• neo


    Yesterday, we began our Lenten series, Impoverished, with the challenge to change the way we see the world so that we can join the Father in changing the world we see.

    In my message, I shared how privileged I was to go to a presentation by Door International, a ministry with a mission to reach the world’s deaf with the Hope and Life of Jesus. There are seventy million deaf people in the world and yet only 2% of the deaf community know Jesus. There are over four hundred deaf languages in the world and yet only twenty of these have the Scriptures in their own language.

    On Monday morning, I saw the world one way but by Monday afternoon, thanks to Door International, that had changed.

    Yesterday, as I saw Barb signing for the deaf community, I didn’t see a ministry for the hearing impaired as I had in previous weeks. As a consequence of the Door International presentation, I now see that we don’t need a deaf ministry as much as we need deaf ministers; people who will take the Gospel to a people group who are unreached and unengaged.

    I thought I understood so much about being deaf – I wear a hearing aid in my right ear – yet my perspective was inadequate. I came to see myself as impoverished. There was something I lacked.

    Some may object to my use of the word, ‘impoverished’ to describe my experience because the term best describes abject material poverty. While that is true, it is possible to be materially wealthy and yet spiritually impoverished. This is the meaning of the story found in Matthew 19. Here was a rich young man who possessed so much and understood a great deal but came to Jesus because he knew something was missing. When Jesus reminds him of the great commandment, the rich young ruler responds with these words: “All these I have kept … What do I still lack?” (Matthew 19:20).

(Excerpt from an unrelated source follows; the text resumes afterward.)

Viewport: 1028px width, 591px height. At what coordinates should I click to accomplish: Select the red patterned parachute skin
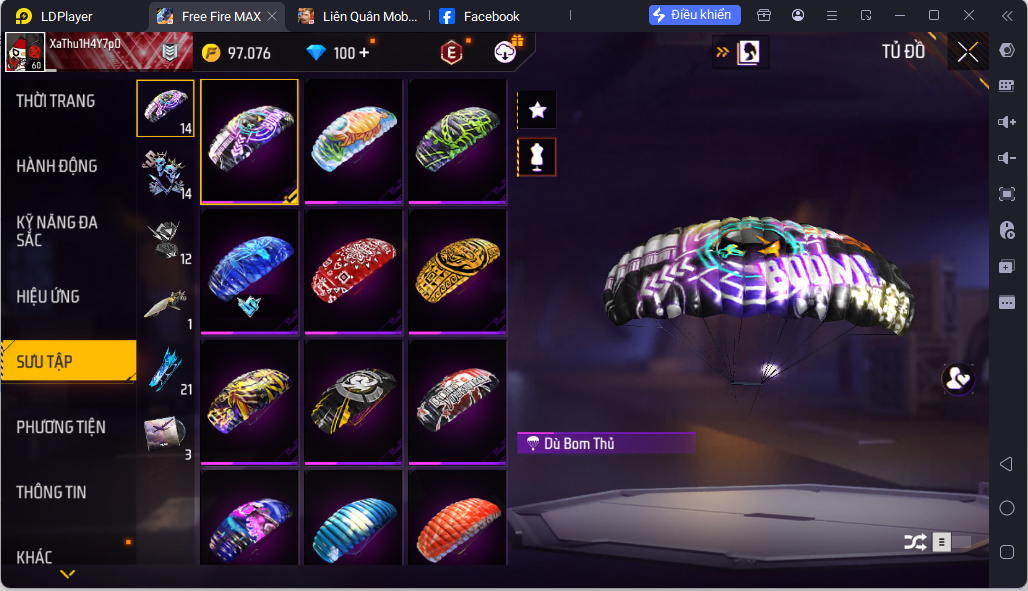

    The word for ‘lack’ means to fall short and suffer need. The same word is translated in Luke 15:14 as ‘impoverished.’ This young ruler was wealthy yet impoverished.

    On Monday I recognized the impoverished, incomplete way I viewed one part of God’s work in the world. My experience on Monday left me thankful for Open Door’s commitment to put God’s Word into the languages of unreached and unengaged people groups. My experience also brought me to the heart of the challenge we are putting before our church over the course of our Impoverished series. A challenge to see the world as God does. The world is broken. God has a plan and we are part of the solution.

    Our desire in this series is not to teach but to reveal. In other words, we want this Lenten series to be experiential. To that end, we are inviting our faith family to join us in a number of things designed to challenge our perception of the world. We’ll begin with a seven-day subsistence diet fast that we are calling, “The Rice and Beans Challenge.” 

    Beginning from next Monday, March 13, we are asking each family to eat only of Rice and Beans for a total of 7 days.  This could be every meal for 7 days straight, 4-5 meals a week for all 5 weeks of the series, or maybe 1 meal a day for 21 days. We aren’t going to dictate how this looks. Every family, every household, every life is different. Some have business dinners you can’t miss while others may have personal challenges or health issues to which they need to be sensitive. The key thing is that whatever is a true challenge for you or your family commit to that.

    As you go through the challenge we will provide you with a seven-day devotional. As we combine the two, subsistence-diet fast and the devotional, we are convinced that there’ll come a moment where we’ll experience God, the brokenness of the world, our lack, and God’s plan to use us in a fresh new way.

    This coming Sunday, March 12, we’ll turn to the Old Testament text of Isaiah 58. We turn there to prepare our hearts for the subsistence diet that awaits us in the days ahead. It is possible that the days of our subsistence diet will drag slowly, but it is what we would call “a fast.” Fasting can be expressed in various ways, but in general, it is a decision to go without something that we depend on – usually food – in order to reinforce our dependence on God.

    Next Sunday we’ll also distribute the rice and bean starter pack and the seven-day devotional. In your program’s there will also be a card that challenges us to be willing to “eat less and give life.” On March 26, we are asking our faith family to be willing to invest the money they save by eating less in an over and above offering towards missions.

    We do all this because our world is broken and the needs are great. That’s the bad news. The good news is that God has both a plan and a people to carry it out His redemptive work. The good news is that God is on the move through His church. We’re thrilled to be a part, however small, in God’s plan for the world and pray that through this series God will set us right as He continues His putting right project in the world.